Au nom du fameux « Travailler plus pour gagner plus », le Gouvernement s'engage donc vers une dégradation totale des conditions de travail des fonctionnaires. Les services sont de plus en plus démunis face à une demande croissante de la part du public en temps de crise. On le voit dans l'éducation nationale avec l'aggravation de l'échec scolaire et la multiplication des actes de violence, ou encore dans le secteur hospitalier, qui subit de violentes restructurations. S'agissant d'ailleurs de ce dernier secteur, on peut dire que le projet de loi n'y est pas allé de main morte ! Cette fois par lettre rectificative, vous avez fait le choix d'anticiper sur la réforme des retraites et sur le dossier de la pénibilité pour attaquer, encore, les droits des personnels des établissements publics de santé, remettant ainsi en cause leurs acquis en matière de retraite au nom d'une revalorisation qui leur est due et qui leur a été promise par le Président de la République.

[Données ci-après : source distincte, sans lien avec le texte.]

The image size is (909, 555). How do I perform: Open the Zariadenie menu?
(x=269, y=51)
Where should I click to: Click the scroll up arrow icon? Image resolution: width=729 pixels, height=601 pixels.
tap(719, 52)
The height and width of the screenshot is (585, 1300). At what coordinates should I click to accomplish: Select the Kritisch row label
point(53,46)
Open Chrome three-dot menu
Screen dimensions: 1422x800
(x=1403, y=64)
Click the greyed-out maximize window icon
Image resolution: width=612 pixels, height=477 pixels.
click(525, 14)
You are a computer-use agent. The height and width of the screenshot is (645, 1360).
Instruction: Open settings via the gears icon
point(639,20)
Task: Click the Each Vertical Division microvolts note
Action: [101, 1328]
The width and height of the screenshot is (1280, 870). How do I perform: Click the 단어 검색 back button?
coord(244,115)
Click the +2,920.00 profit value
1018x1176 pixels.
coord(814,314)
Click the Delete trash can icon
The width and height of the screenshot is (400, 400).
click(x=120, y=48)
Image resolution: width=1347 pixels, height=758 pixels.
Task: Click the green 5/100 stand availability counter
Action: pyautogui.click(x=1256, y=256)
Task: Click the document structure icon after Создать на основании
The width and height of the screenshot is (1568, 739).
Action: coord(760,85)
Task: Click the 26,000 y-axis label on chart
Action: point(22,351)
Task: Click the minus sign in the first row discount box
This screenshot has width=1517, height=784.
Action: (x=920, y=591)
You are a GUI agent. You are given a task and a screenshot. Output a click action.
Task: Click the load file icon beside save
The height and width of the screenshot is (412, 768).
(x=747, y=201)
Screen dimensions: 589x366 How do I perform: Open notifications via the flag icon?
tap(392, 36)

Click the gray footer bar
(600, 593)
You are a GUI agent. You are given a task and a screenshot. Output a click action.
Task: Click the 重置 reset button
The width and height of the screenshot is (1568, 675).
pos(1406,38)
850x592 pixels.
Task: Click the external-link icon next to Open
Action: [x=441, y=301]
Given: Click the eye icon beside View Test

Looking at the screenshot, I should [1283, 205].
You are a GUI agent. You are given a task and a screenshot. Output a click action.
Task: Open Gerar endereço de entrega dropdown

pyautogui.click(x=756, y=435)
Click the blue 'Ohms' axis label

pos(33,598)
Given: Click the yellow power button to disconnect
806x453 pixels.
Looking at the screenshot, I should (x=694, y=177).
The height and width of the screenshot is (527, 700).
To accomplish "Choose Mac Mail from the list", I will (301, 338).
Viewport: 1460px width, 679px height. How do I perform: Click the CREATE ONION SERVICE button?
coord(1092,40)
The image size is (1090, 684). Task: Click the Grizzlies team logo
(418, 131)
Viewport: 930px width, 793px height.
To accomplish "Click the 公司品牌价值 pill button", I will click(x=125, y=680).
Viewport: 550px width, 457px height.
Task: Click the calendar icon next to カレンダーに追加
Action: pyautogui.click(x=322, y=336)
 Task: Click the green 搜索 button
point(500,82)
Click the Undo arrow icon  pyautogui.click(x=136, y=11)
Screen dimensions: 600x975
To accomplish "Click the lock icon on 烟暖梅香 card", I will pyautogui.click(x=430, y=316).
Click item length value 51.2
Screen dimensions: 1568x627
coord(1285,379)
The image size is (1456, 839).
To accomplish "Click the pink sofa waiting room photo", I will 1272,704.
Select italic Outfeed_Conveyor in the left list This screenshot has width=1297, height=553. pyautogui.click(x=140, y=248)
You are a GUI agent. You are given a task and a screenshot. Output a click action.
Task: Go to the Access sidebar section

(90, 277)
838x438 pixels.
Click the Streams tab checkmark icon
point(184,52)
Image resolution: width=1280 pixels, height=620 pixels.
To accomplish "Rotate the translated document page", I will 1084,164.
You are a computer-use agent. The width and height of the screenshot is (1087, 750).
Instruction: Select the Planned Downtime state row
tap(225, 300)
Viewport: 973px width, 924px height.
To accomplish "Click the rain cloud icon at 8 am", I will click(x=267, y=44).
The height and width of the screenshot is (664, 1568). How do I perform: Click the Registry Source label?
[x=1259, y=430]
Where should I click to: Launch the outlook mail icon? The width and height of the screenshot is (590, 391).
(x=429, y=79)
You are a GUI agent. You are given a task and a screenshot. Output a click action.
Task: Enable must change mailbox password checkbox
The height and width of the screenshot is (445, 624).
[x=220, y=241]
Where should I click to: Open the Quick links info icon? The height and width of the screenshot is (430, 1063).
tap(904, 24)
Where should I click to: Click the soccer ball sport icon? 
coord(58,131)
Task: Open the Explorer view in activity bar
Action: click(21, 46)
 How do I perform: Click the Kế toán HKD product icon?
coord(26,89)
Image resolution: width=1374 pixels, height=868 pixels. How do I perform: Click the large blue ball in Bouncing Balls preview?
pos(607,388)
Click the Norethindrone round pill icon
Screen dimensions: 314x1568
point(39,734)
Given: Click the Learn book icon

Dans le titre II, intitulé « Disposition diverses relatives à la fonction publique », se trouve l'article 30, présenté comme la traduction législative du protocole d'accord du 2 février dernier – « négociations statutaires dans la fonction publique hospitalière » –, ce qui sous-entend que ce protocole a été validé par les syndicats. Or toutes les organisations représentatives, je dis bien toutes, se sont prononcées contre son volet salarial. Ce protocole n'a été signé dans son ensemble que par un seul syndicat, un supplétif pour ainsi dire, le Syndicat national des cadres hospitaliers, ultra-minoritaire et même quasi inexistant. En tant qu'invité, il a pris part au vote, vote qui, comme par hasard, est le seul dont vous tenez compte.